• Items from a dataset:
=== Section Start ===

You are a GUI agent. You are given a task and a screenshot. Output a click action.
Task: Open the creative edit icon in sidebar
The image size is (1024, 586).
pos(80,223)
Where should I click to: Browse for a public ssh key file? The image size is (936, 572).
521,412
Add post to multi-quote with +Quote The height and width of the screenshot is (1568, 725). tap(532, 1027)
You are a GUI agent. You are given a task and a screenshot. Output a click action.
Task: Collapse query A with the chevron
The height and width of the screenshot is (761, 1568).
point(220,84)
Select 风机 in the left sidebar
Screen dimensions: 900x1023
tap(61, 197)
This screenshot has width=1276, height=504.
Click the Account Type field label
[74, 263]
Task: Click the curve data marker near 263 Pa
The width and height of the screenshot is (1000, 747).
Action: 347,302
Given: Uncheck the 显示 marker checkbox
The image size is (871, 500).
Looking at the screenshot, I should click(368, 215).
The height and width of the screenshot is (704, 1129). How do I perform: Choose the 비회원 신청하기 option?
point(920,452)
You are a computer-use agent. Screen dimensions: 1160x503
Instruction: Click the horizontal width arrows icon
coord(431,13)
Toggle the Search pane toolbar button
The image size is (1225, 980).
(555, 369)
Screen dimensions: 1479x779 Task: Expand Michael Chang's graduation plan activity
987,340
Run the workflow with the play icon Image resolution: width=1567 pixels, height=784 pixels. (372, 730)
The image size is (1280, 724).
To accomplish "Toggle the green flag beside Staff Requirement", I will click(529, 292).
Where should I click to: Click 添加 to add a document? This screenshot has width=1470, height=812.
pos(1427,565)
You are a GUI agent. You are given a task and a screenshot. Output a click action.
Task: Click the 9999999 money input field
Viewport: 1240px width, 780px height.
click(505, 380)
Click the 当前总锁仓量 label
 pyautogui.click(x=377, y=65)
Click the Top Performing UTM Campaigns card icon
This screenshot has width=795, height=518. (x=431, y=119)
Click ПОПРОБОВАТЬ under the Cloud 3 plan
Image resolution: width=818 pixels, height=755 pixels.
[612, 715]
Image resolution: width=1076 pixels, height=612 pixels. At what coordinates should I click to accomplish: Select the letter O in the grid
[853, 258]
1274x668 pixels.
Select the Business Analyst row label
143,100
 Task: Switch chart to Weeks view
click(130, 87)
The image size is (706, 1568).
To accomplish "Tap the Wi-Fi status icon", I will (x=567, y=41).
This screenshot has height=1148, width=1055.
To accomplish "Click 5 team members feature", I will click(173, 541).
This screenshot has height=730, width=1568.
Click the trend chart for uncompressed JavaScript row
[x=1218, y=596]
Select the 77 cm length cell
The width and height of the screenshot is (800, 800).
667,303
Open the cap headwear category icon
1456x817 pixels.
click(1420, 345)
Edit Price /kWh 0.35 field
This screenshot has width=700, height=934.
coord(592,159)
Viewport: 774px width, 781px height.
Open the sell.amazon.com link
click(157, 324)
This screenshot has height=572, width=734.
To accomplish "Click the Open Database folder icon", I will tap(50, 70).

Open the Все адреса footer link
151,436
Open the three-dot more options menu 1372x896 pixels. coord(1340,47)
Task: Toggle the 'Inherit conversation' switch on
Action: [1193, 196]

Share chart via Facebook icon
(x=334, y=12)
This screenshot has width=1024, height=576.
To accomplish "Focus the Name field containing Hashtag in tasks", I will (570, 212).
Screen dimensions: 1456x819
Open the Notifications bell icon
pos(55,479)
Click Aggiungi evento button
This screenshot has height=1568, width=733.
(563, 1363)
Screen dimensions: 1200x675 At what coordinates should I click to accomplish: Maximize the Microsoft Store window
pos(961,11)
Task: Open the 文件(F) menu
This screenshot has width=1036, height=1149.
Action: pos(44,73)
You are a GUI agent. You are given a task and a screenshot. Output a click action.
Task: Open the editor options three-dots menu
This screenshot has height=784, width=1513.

=== Section End ===

• Task requirements:
Output, from the data above, the lines from the line with "Edit Price /kWh 0.35 field" to the line with "This screenshot has height=572, width=734." exactly as they stand, both ends included and nothing else.

• Your solution:
Edit Price /kWh 0.35 field
This screenshot has width=700, height=934.
coord(592,159)
Viewport: 774px width, 781px height.
Open the sell.amazon.com link
click(157, 324)
This screenshot has height=572, width=734.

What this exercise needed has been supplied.